C & B COMPANY v. Collins

239 S.E.2d 725 | S.C. | 1977

269 S.C. 688 (1977)
239 S.E.2d 725

C & B COMPANY, Respondent,
v.
James Edward COLLINS, Virginia Elizabeth Collins and James Warren, of whom James Edward Collins and Virginia Elizabeth Collins are, Appellants.

20558

Supreme Court of South Carolina.

December 5, 1977.

*689 Belser, Kemmerlin & Ravenel, of Columbia, for Appellants.

Hammer and Bernstein, of Columbia, for Respondent.

December 5, 1977.

NESS, Justice:

Respondent, C & B Company, commenced suit against appellants, seeking to foreclose a mechanics lien in the amount of $4,126.41. This appeal is from an order granting summary judgment to respondent. Finding a factual issue regarding appellant's consent to the supply of materials by respondent, we reverse.

While the order of the trial judge did not specify which mechanics lien statute he applied in his resolution of the case, the fact that it contains language concerning "the meaning of consent" indicates he relied on Section 29-5-10 of the *690 1976 Code of Laws of South Carolina. This Section requires that a debt be due for labor performed or materials furnished by virtue of an agreement with, or by consent of, the owner.

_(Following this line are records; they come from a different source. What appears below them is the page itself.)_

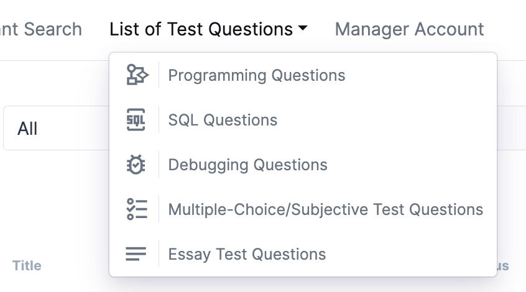
Task: Open the All filter dropdown
Action: [x=57, y=128]

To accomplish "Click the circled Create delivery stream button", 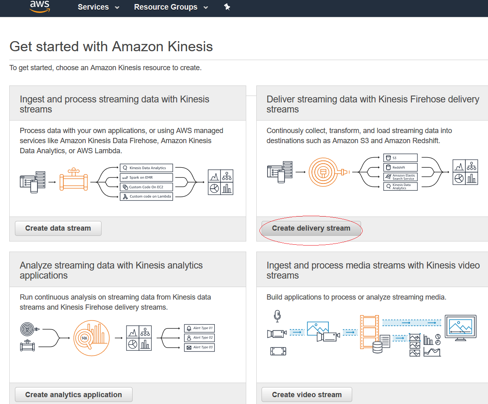I will [x=311, y=228].
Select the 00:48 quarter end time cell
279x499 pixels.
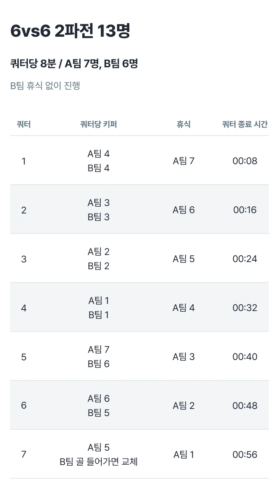(245, 406)
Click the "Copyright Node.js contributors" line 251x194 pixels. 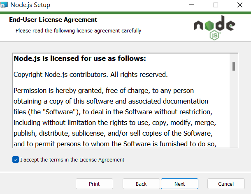[91, 75]
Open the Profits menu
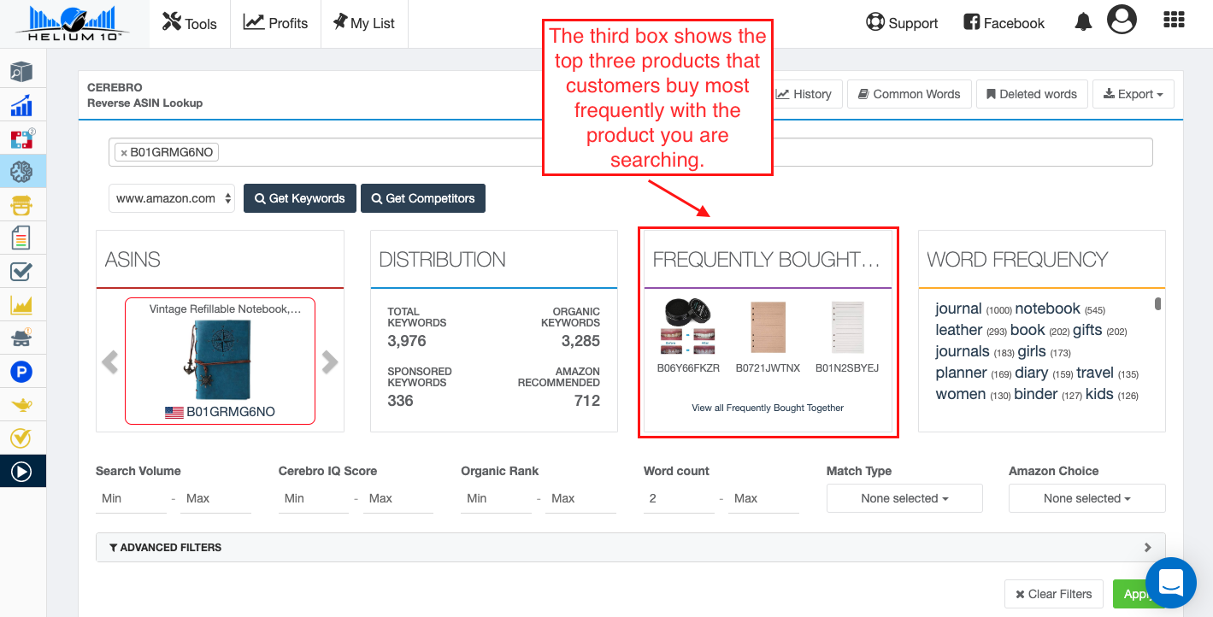The image size is (1213, 617). click(275, 23)
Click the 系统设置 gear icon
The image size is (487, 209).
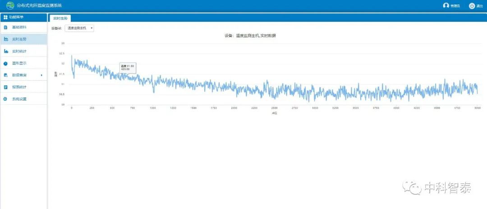coord(5,99)
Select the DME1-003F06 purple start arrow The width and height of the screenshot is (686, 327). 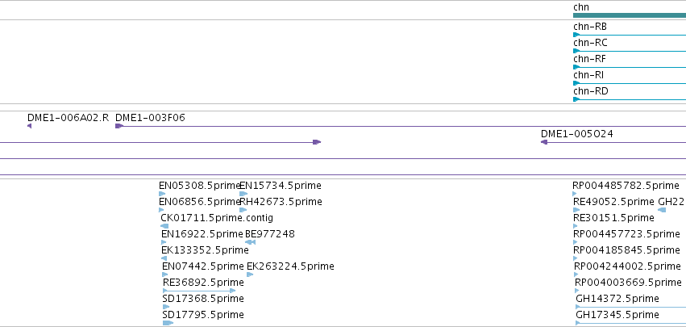(x=119, y=126)
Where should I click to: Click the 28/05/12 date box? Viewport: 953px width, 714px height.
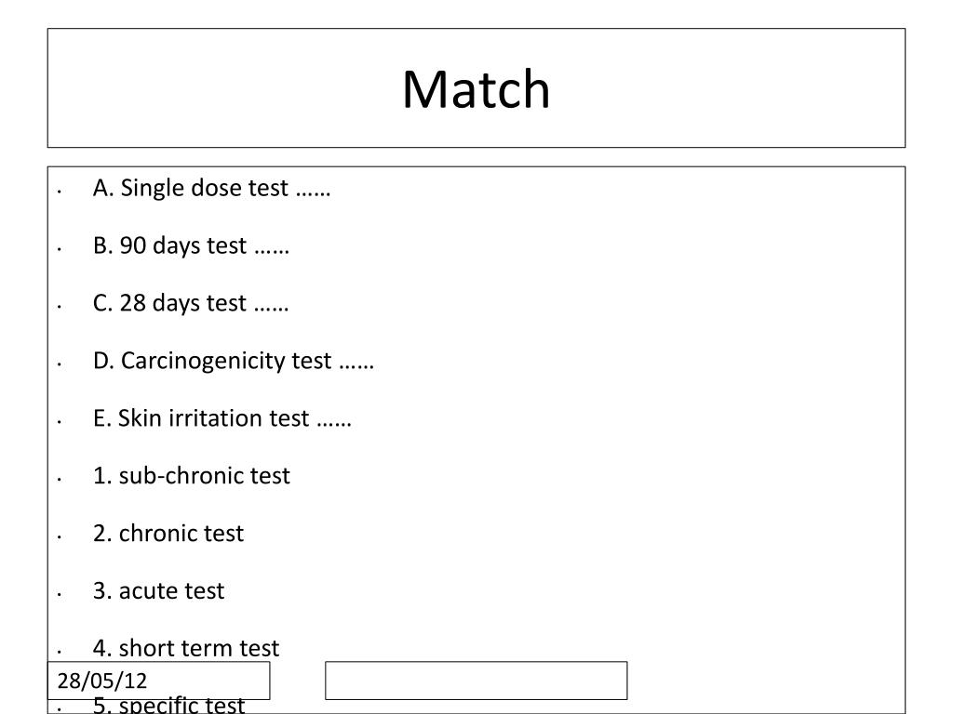158,681
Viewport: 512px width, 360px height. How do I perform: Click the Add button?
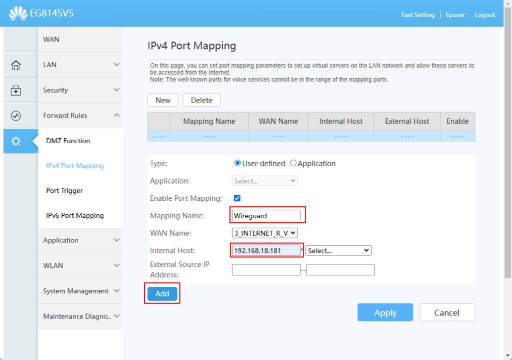pos(162,294)
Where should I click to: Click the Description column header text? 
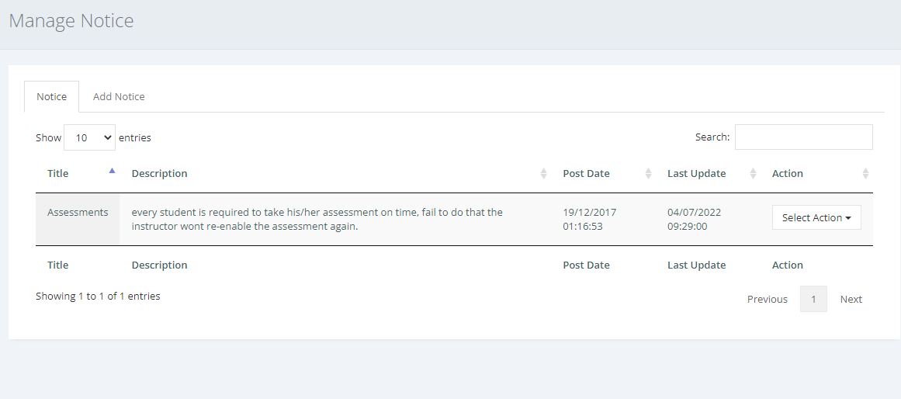coord(159,174)
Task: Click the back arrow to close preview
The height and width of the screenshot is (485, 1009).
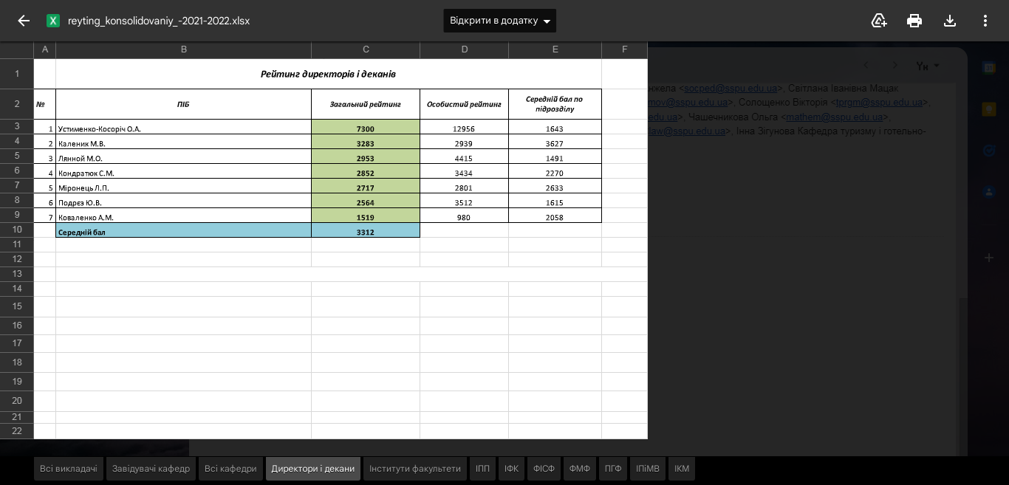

The contract which Mr. Collins executed with the contractor allocated $3,000.00 of the contract price to the purchase of wallpaper, vinyl, carpet, and countertops. In her affidavit, Mrs. Collins stated that the contractor told her he was purchasing those materials from respondent C & B Company, and that she could accompany him to respondent's place of business to choose the particular items.

The following definition of consent stated in Gray v. Walker, 16 S.C. 143 (1880), was quoted with approval in relation to the mechanics lien statute in Metz v. Critcher, 86 S.C. 348, 350, 68 S.E. 627, 628 (1910):

"`Consent here, we think, implies something more than a mere acquiescence in a state of things already in existence. It implies an agreement to that which, but for the consent, could not exist, and which the party consenting has a right to forbid.' "

According to Mrs. Collins' affidavit, her latitude of choice extended only to the colors to be selected, not to whether or not the items should be supplied by respondent. This "mere acquiescence," if established at trial, would not be sufficient to fulfill the consent requirement of Section 29-5-10.[1]

A genuine issue existed as to whether appellants exercised the degree of consent contemplated by the statute. Summary judgment was therefore improvidently granted.

Reversed.

LEWIS, C.J., and LITTLEJOHN, RHODES and GREGORY, JJ., concur.